● MATERIAL FOR THIS EXERCISE
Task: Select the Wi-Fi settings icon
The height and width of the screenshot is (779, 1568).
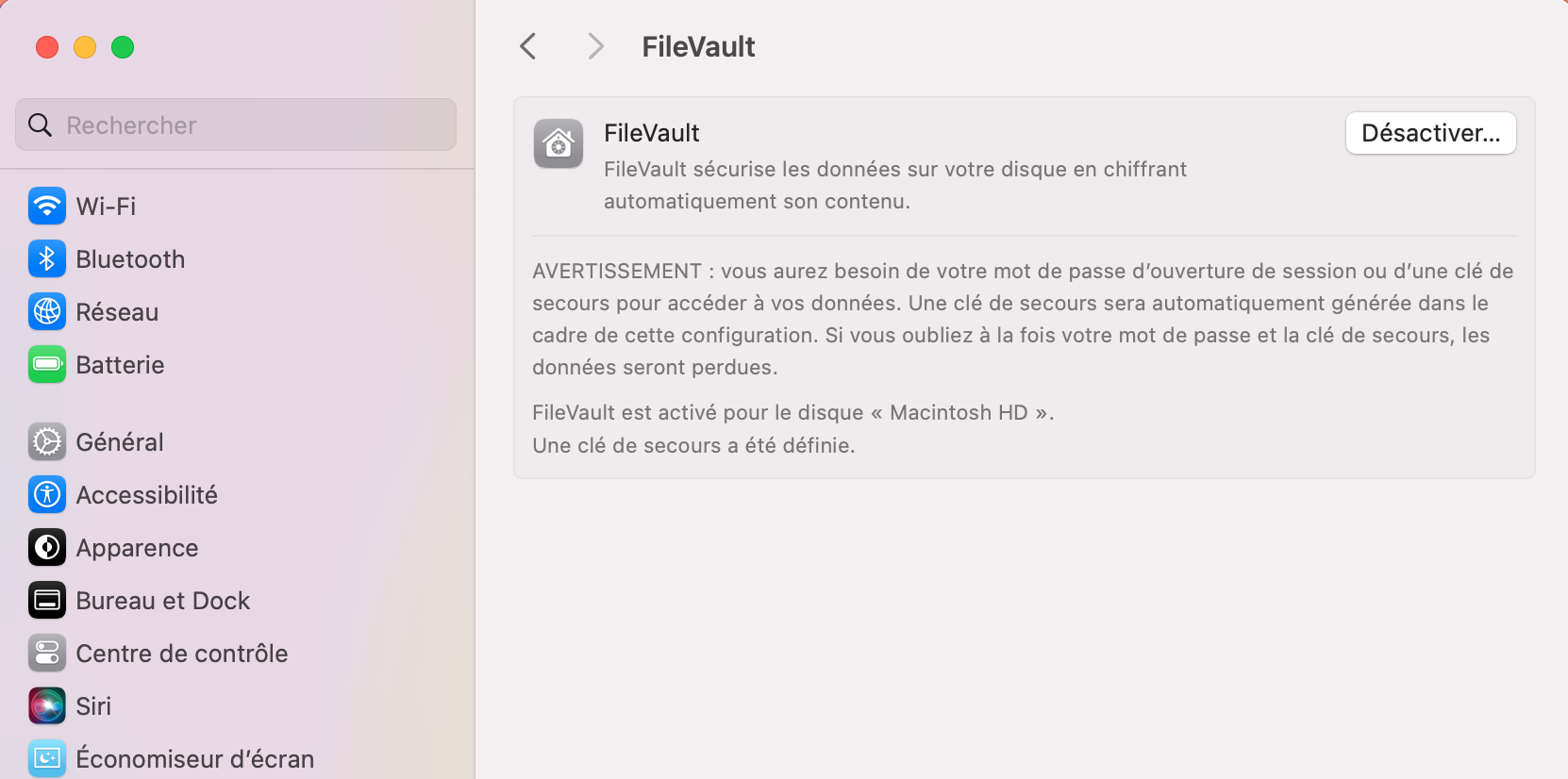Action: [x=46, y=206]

==

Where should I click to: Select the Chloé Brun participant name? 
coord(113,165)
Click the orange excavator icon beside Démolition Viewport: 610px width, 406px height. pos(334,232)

* * *

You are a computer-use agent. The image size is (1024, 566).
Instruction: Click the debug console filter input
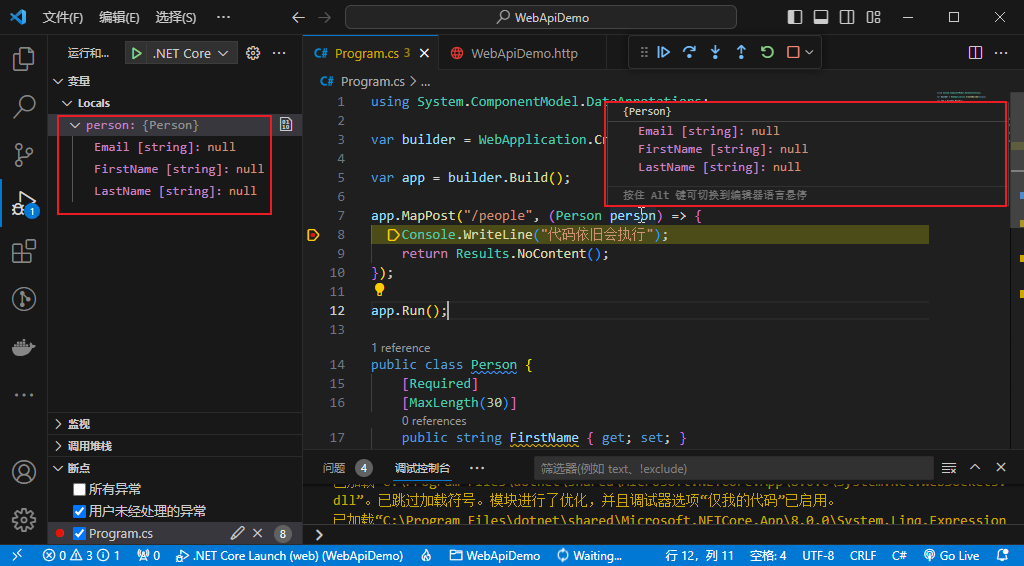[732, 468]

● REQUIRED ACTION
Return exactly, and only, the lines above starting at the line that contains "Where should I" and ending at the line that contains "Click the orange".

● ANSWER SECTION
Where should I click to: Select the Chloé Brun participant name? 
coord(113,165)
Click the orange excavator icon beside Démolition Viewport: 610px width, 406px height. pos(334,232)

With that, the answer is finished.